- **Extracted text**
------------------------------------

Bayesian model calibration with Gaussian Process

I am attempting to implement bayesian model calibration under the classical Kennedy-O’Hagan framework using PyMC3. Briefly, the setup is as follows:

I have n observations z_i of the form

z_i = f(x_i, \theta) + g(x_i) + e_i,

where x_i are known imputs and \theta are unknown calibration parameters and e_i are iid error terms. We also have m model evaluations y_j of the form

y_j = f(x^*_j, \theta_j),

where both x^*_j (different than x_i above) and \theta_j are known. Therefore, the data consists of all z_i and y_j. In the paper, Kennedy-O’Hagan model f, g using gaussian processes:

f \sim GP\{m_1(.,.), \Sigma_1[(.,.),(.,.)] \}

g \sim GP\{m_2(.), \Sigma_2[(.),(.)] \}.

Among other things, the goal is to get posterior samples for the unknow calibration iparameters \theta. As I said, I am trying to implement the solution using Python and PyMC3 in particular.

I have the following challenges:

  • How to define the model in PyMC3 in the first place? I know how to do it ,when I have one GP for the whole data set or sum of GP for the whole data set. In this case, part of the data follows one model, another part follows another model.

  • \theta is an input into the covariance function for f. There does not seem any streight forward way to do this in PyMC3 as well.

I will be very grateful for any tips or ideas how to solve the above mentioned problems!

------------------------------------

- **Provided records**
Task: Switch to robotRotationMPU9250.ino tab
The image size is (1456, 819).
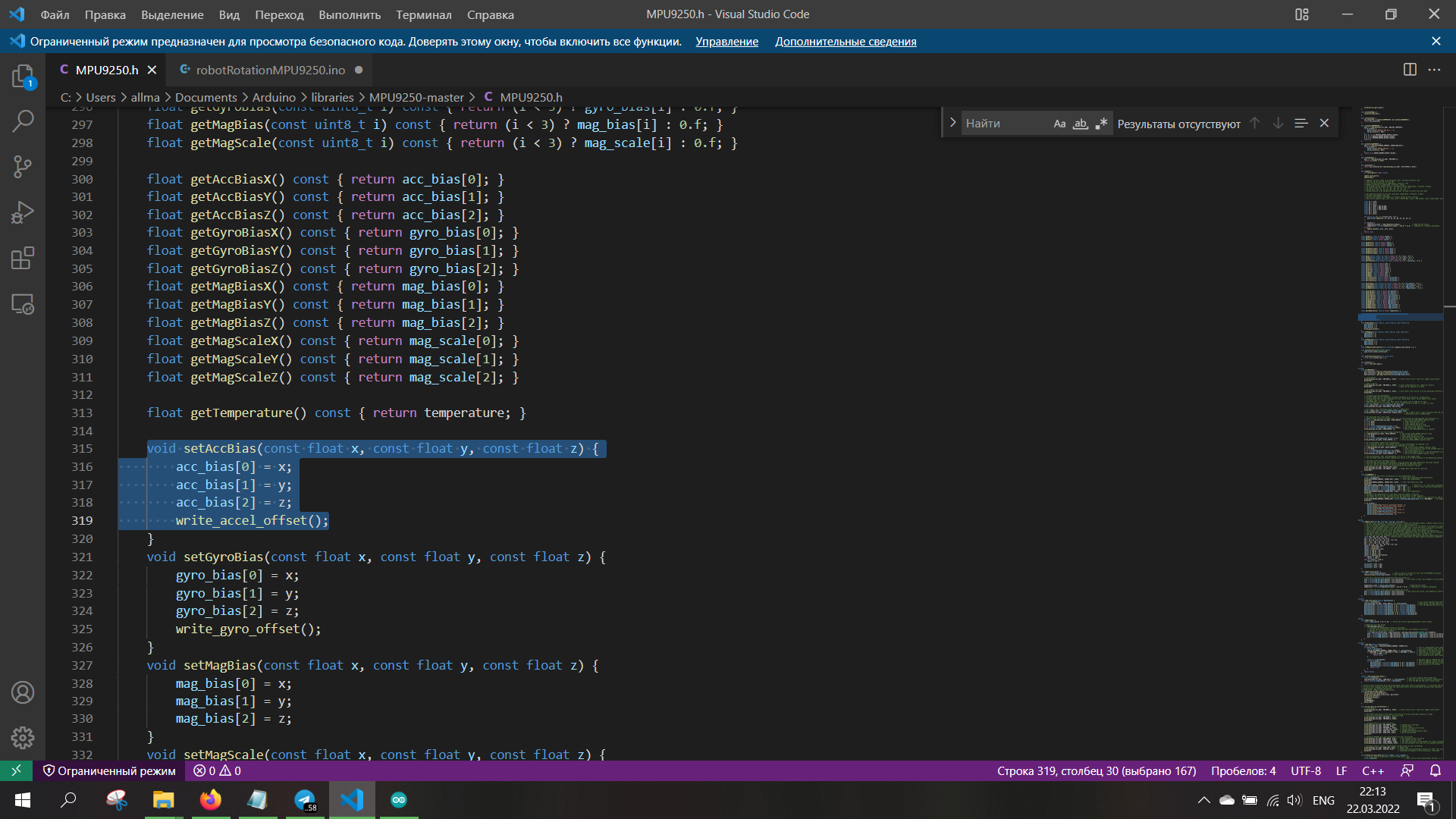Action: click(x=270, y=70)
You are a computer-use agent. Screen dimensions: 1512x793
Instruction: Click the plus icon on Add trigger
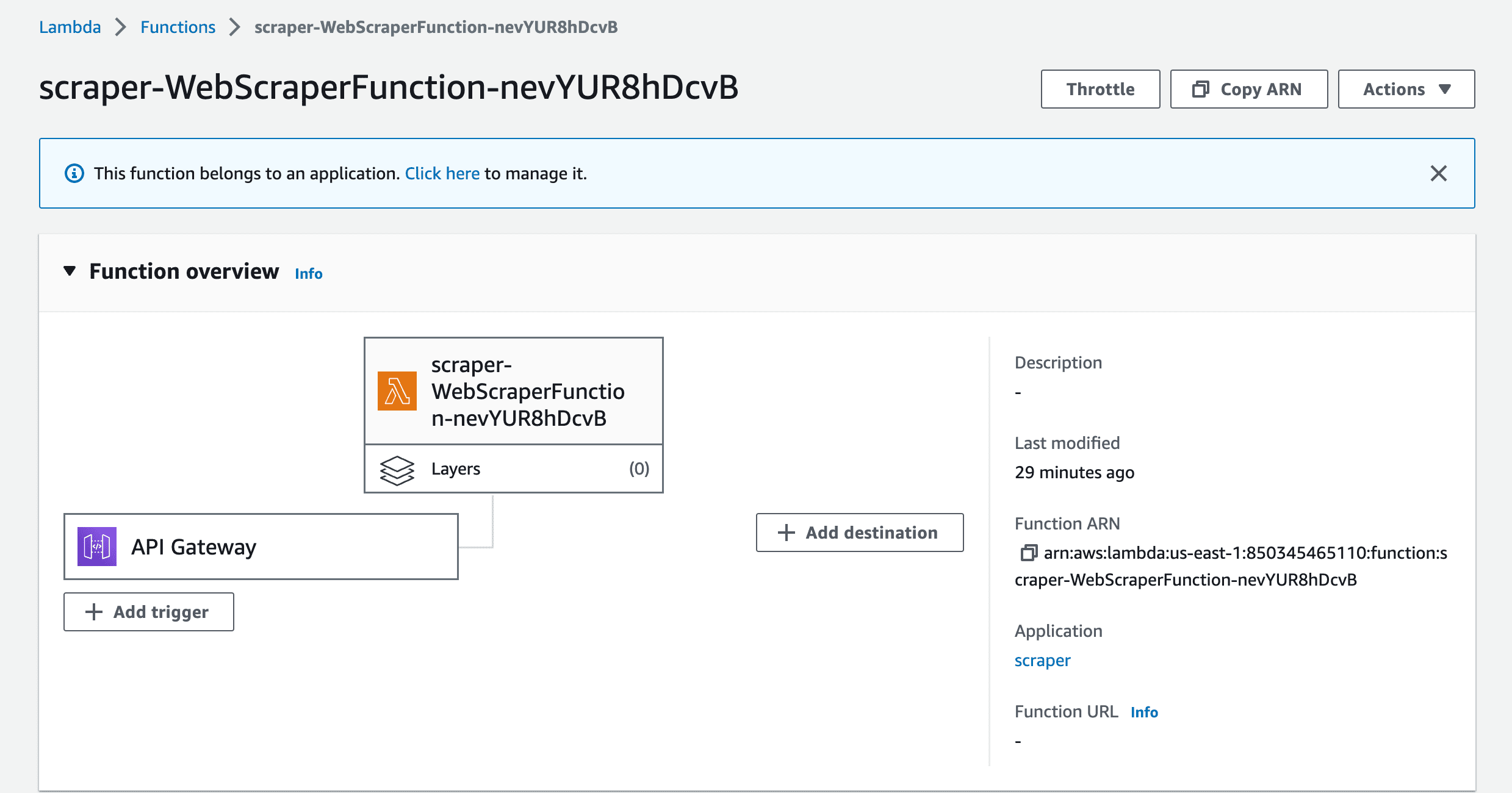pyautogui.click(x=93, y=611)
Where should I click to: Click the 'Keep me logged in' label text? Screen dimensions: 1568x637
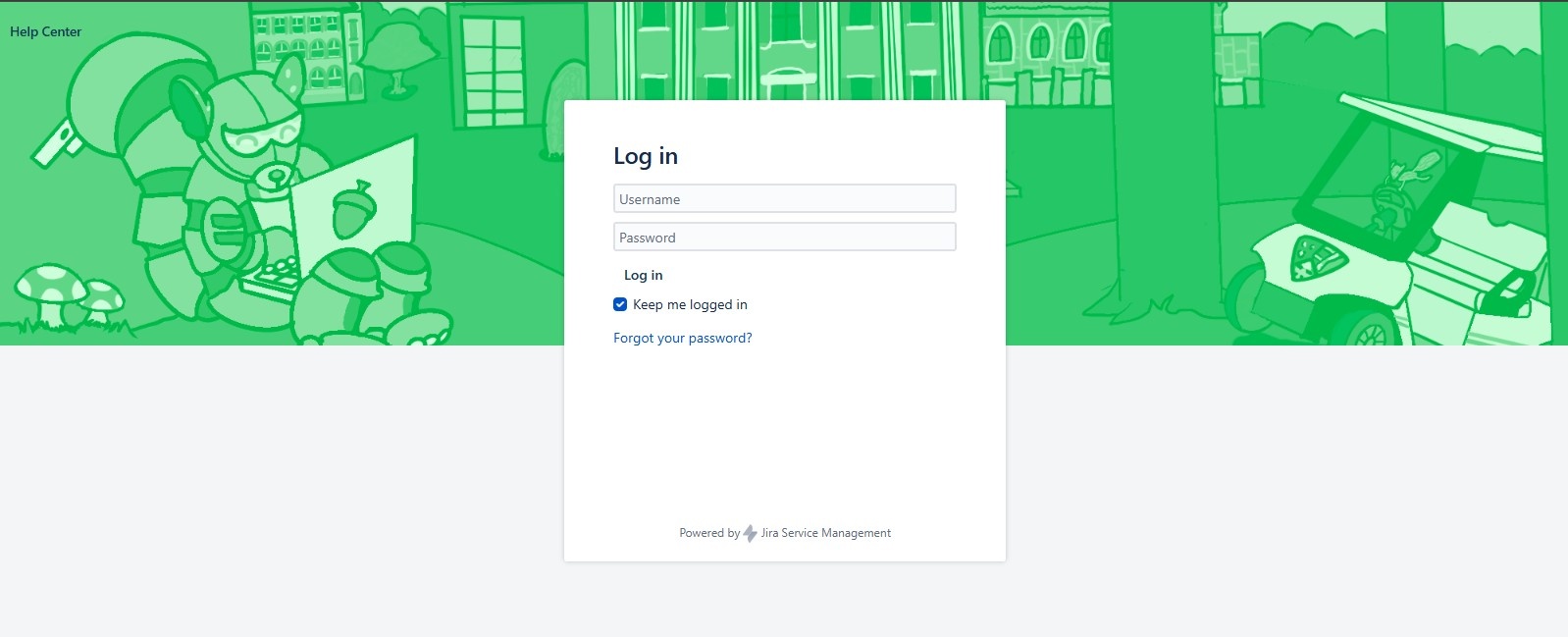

------------------------------------

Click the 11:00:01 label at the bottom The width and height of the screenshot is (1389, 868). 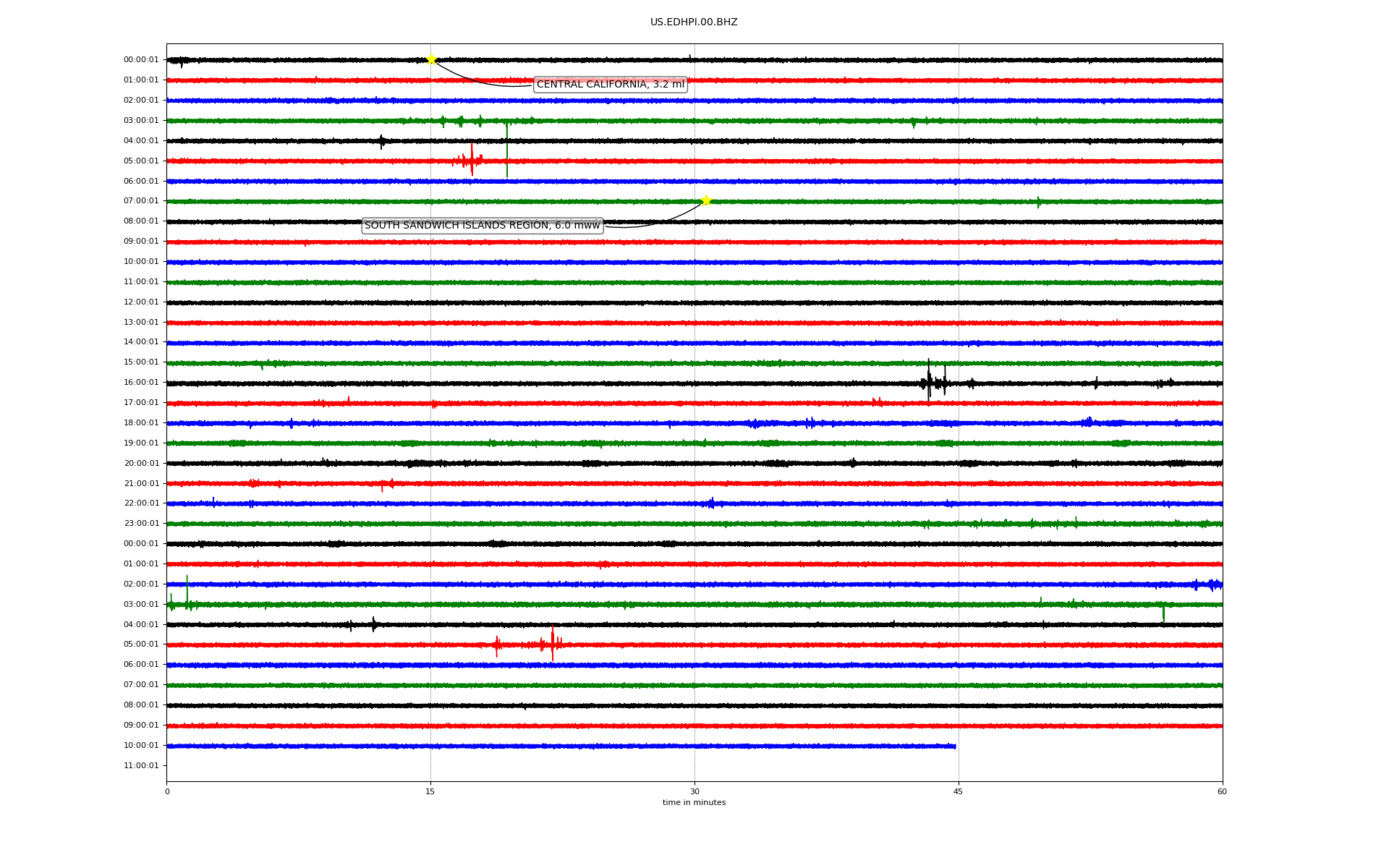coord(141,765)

------------------------------------

- **Problems to solve**
#1 Write out the whole text on Bayesian model calibration with a Gaussian process, word for word.
#2 Give again, word for word, the lines of the entries from the line containing "Task: Switch to robotRotationMPU9250.ino tab" down to the line containing "Where should I", both included, and nothing else. Leave the pictures out.

- **Answers to each task**
#1
Bayesian model calibration with Gaussian Process

I am attempting to implement bayesian model calibration under the classical Kennedy-O’Hagan framework using PyMC3. Briefly, the setup is as follows:

I have n observations z_i of the form

z_i = f(x_i, \theta) + g(x_i) + e_i,

where x_i are known imputs and \theta are unknown calibration parameters and e_i are iid error terms. We also have m model evaluations y_j of the form

y_j = f(x^*_j, \theta_j),

where both x^*_j (different than x_i above) and \theta_j are known. Therefore, the data consists of all z_i and y_j. In the paper, Kennedy-O’Hagan model f, g using gaussian processes:

f \sim GP\{m_1(.,.), \Sigma_1[(.,.),(.,.)] \}

g \sim GP\{m_2(.), \Sigma_2[(.),(.)] \}.

Among other things, the goal is to get posterior samples for the unknow calibration iparameters \theta. As I said, I am trying to implement the solution using Python and PyMC3 in particular.

I have the following challenges:

  • How to define the model in PyMC3 in the first place? I know how to do it ,when I have one GP for the whole data set or sum of GP for the whole data set. In this case, part of the data follows one model, another part follows another model.

  • \theta is an input into the covariance function for f. There does not seem any streight forward way to do this in PyMC3 as well.

I will be very grateful for any tips or ideas how to solve the above mentioned problems!

#2
Task: Switch to robotRotationMPU9250.ino tab
The image size is (1456, 819).
Action: click(x=270, y=70)
You are a computer-use agent. Screen dimensions: 1512x793
Instruction: Click the plus icon on Add trigger
pyautogui.click(x=93, y=611)
Where should I click to: Click the 'Keep me logged in' label text? Screen dimensions: 1568x637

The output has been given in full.